“But we have been supposing your back to the wind; and if you are a good Arcticized subject, a warm glow has already been followed by a profuse sweat. Now turn about and face the wind; what a devil of a change! how the atmospheres are wafted off! how penetratingly the cold trickles down your neck, and in at your pockets! Whew! a jack-knife, heretofore, like Bob Sawyer’s apple, ‘unpleasantly warm’ in the breeches pocket, has changed to something as cold as ice and hot as fire: make your way back to the ship! I was once caught three miles off with a freshening wind, and at one time feared that I would hardly see the brig again. Morton, who accompanied me, had his cheeks frozen, and I felt that lethargic numbness mentioned in the story books.
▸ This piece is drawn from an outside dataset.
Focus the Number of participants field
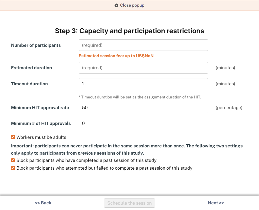This screenshot has width=259, height=210. (x=143, y=45)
“I will tell you what this feels like, for I have been twice ‘caught out.’ Sleepiness is not the sensation. Have you ever received the shocks of a magneto-electric machine, and had the peculiar benumbing sensation of ‘can’t let go,’ extending up to your elbow-joints? Deprive this of its paroxysmal character; subdue, but diffuse it over every part of the system, and you have the so-called pleasurable feelings of incipient freezing. It seems even to extend to your brain. Its inertia is augmented; every thing about you seems of a ponderous sort; and the whole amount of pleasure is in gratifying the disposition to remain at rest, and spare yourself an encounter with these latent resistances. This is, I suppose, the pleasurable sleepiness of the story books.

“I could fill page after page with the ludicrous miseries of our shipboard life. We have two climates, hygrometrically as well as thermometrically at opposite ends of the scale. A pocket-handkerchief, pocketed below in the region of stoves, comes up unchanged. Go below again, and it becomes moist, flaccid, and almost wet. Go on deck again, and it resembles a shingle covered with linen. I could pick my teeth with it.
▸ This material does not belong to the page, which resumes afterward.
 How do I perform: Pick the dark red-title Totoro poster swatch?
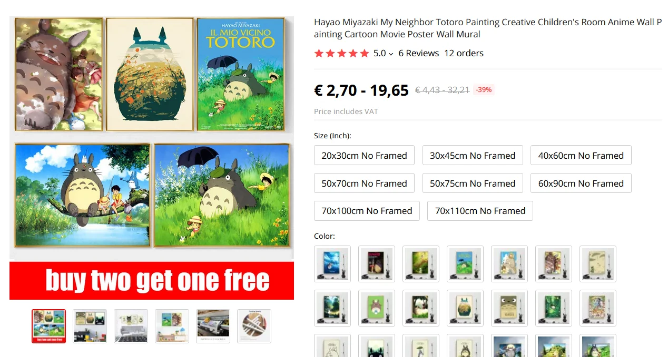pos(377,264)
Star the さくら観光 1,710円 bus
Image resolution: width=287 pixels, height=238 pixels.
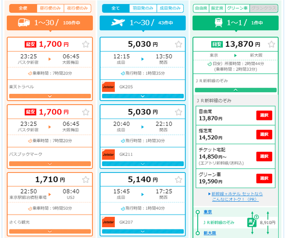[86, 179]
“You are anxious to know how I manage to stand this remorseless temperature. It is a short story, and perhaps worth the telling. ‘The Doctor’ still retains three luxuries, remnants of better times—silk next his skin, a tooth-brush for his teeth, and white linen for his nose. Everything else is Arctic and hairy—fur, fur, fur. The silk is light and washable, needing neither the clean dirt of starch nor the uncomfortable trouble of flat-irons. It secures to me a clean screen between my epidermoid and seal-skin integuments.

“I try to be a practical man as to clothing and the et ceteras of a traveler. All baggage beyond the essential I regard as impedimenta, and believe in the wisdom of Titian Peale, who, when preparing for an exploring tour around the world, purchased—a tin cup. For the sake of poor devils condemned to cold winters, I give in detail my dress, the result of much trial, and, I think, nearly perfect. Here it is, from tip to toe.

“1. Feet. A pair of cotton socks (Lisle thread) covered by a pair of ribbed woolen stockings, rising above the knee and half way up the thigh. Over these a pair of Esquimaux water-proof boots, lined by a sock of dog-skin, the hair inside; the leg of dressed seal-hide; a sole with the edges turned up, and crimped so as to form a water-tight cup; the furred edge of a dog-skin sock inserted as a lining; and some clean straw laid smoothly at the bottom, which forms the elastic cushion on which you tread.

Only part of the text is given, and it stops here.